This may be a stupid question, but does anyone of the esteemed
economists on the list know where I would find a systematic and
rigorous analysis of "information as a commodity" ? I just read
Michael Perelman's book about class warfare in the information age,
which contains a lot of very valid points which I had not thought of
so precisely before, but I want to delve deeper into it, which is what
a writer like Perelman really invites you to do. I thought perhaps
somebody has already written a profound analysis of it. I recall
vaguely that Kenneth Boulding wrote a piece on "information as a
commodity" but wondered if somebody else had not gone much deeper into
it.

It strikes me that informationn is a peculiar commodity because its
use-value and exchange value can vary enormously in a very small
interval of time, and often you cannot tell what its true value is
beyond what its supplier asks for it or what the buyer is prepared to
pay. Different types of information commodities do appear to have some
kind of regulating price but it is not a clear-cut production price.
Questions also arise about the real subsumption of information under
specifically capitalist relations, the extent to which this can be
accomplished given that crucial information often resides in people's
heads, and that bourgeois society generally accepts that one's body is
one's private property. It may be very difficult to assert private
property rights to information, and so on.
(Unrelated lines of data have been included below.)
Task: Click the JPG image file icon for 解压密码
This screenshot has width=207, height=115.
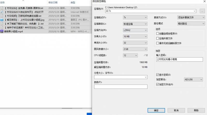Action: pos(2,20)
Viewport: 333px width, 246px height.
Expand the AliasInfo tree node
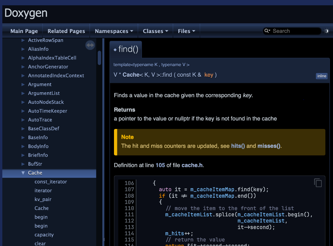(x=23, y=49)
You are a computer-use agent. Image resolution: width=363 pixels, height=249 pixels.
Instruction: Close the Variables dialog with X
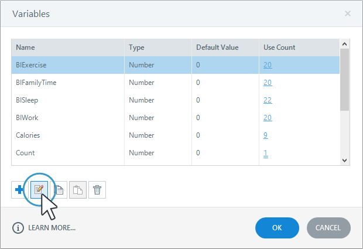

Information which spreads
rapidly to the masses of the people loses its exchange-value rapidly
and so on.

The issue is also related to the question of capitalistically
productive labour. Marx never really specifies exactly the region of
capitalistic commodity production within which productive labour is
performed. All he really does on the subject is to say that the
division of labour is more and more modified to bring it into
conformity with the specifically capitalist method of production,
regardless of whether this is healthy for human beings or economically
rational from an overall perspective. From this we get the long-run
"law of motion" that capitalism transforms more and more labour into
capitalistically productive labour.

All we really get from Marx about the concept of the commodity itself
however is the idea that the commodity has a value, an exchange-value
and a use-value. The value is abstract labour, the exchange-value is
expressed in money sums and prices, and the use-value resides in the
physical properties a commodity has (not its utility in the    eyes of
the consumer(s), Marx has in mind an objective social use-value
existing independently of individual consumers).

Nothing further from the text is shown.